I didn’t write all this code just for the sake of reading and understanding a (not so great) protocol specification document, I wanted something that could actually be used on a day to day basis.

The firmware included in the fidati repository is more catered for the development crowd, serving as a reference implementation of what a Tamago-based CTAP1 token should be.

A production-ready implementation can be found in GoKey.

The low-level stuff

Since I’ve been experimenting with Tamago for some time now so the choice of firmware substrate has been obvious, hence the entirety of fidati is written in Go.

The FIDO2 U2F protocol works across various transports like USB HID, NFC and Bluetooth LE - for fidati, I decided to go with USB HID.

HID devices rely on reports to negotiate data formats with its counterpart.

During the descriptor negotiation part the device sends a HID report which describes what kind of data it must {send, receive}, how much, and the meaning of it.

HID drivers use report to identify and categorize devices instead of just descriptors.

There is a special FIDO2 report that browsers and libraries seeks when querying for authentication tokens, and fidati uses it.

U2FHID is the protocol used to encapsulate CTAP messages on top of HID, it’s documented here.

Once you go past some of the language barriers embedded in that document understanding U2FHID is straightforward.

Data is exchanged in packets 64 byte long2, some arbitration logic is needed to let multiple softwares (like two browsers running at the same time) use fidati at the same time.

The communication model is a simple request-response, each command must either execute completely or return an error.

Error types and commands are well-defined, but the standard allows vendor-specific commands3.

While my development board4 is supported by the USB stack included in Tamago, it didn’t provide any HID support, so I had to roll my own.

I also contributed back a small PR regarding the USB descriptor setup.

My experience with the USB protocol is limited, but after digging through multiple docs5 and a lot of swearing I got USB in/out communication over HID.

At the end of this process I had a bare-bones Tamago firmware which identified itself as a USB HID FIDO2 token, with enough logic to be able to parse U2FHID packets and do {channel, packet} arbitration.

Being a CTAP1 token

This document describes in much detail what it takes to be a CTAP1 token.

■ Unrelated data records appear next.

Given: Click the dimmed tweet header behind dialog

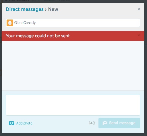Looking at the screenshot, I should [x=38, y=1].
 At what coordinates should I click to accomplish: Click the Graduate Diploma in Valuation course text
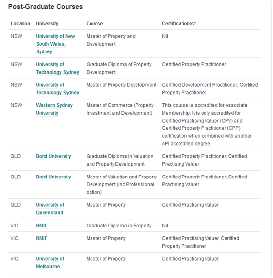point(119,160)
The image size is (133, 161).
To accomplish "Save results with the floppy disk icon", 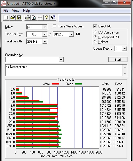I will tap(19, 17).
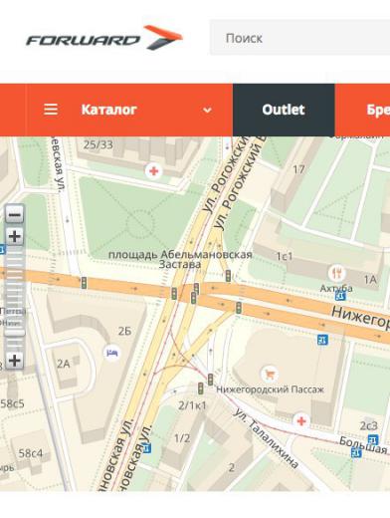Click the red cross medical marker near 25/33

coord(153,171)
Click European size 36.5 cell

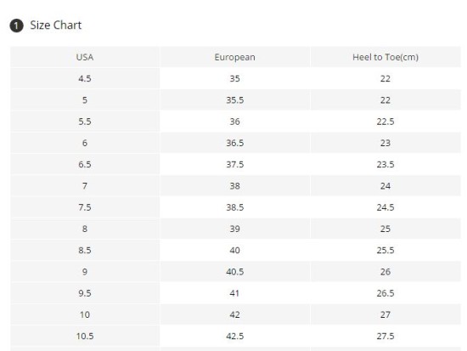tap(235, 143)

Essentially such token must do three things well: generate ECDSA key pairs, sign blobs and handle a counter.

For each website - called relying party in FIDO lingo - the token must generate and keep a private key.

Counters can either be global or for the individual relying party.

There are two phases in which CTAP1 tokens are involved:

  • registration phase, where the website registers itself as a relying party on the token
  • authentication phase, where the website asks for a second authentication confirmation to the token

On top of that each FIDO2 U2F token must present a valid X.509 certificate with some identifying informations during the registration phase.

This certificate should be shared by many tokens, and it’s used by relying parties to assess the trustability of it6.

After the initial registration phase, now the token is ready to sign authentication requests.

In the first fidati iteration, all the generated key pairs and counters were accounted for separately, and stored on the board’s mass storage device (a microSD in my case).

While this approach worked well during the development phase, it wasn’t the best.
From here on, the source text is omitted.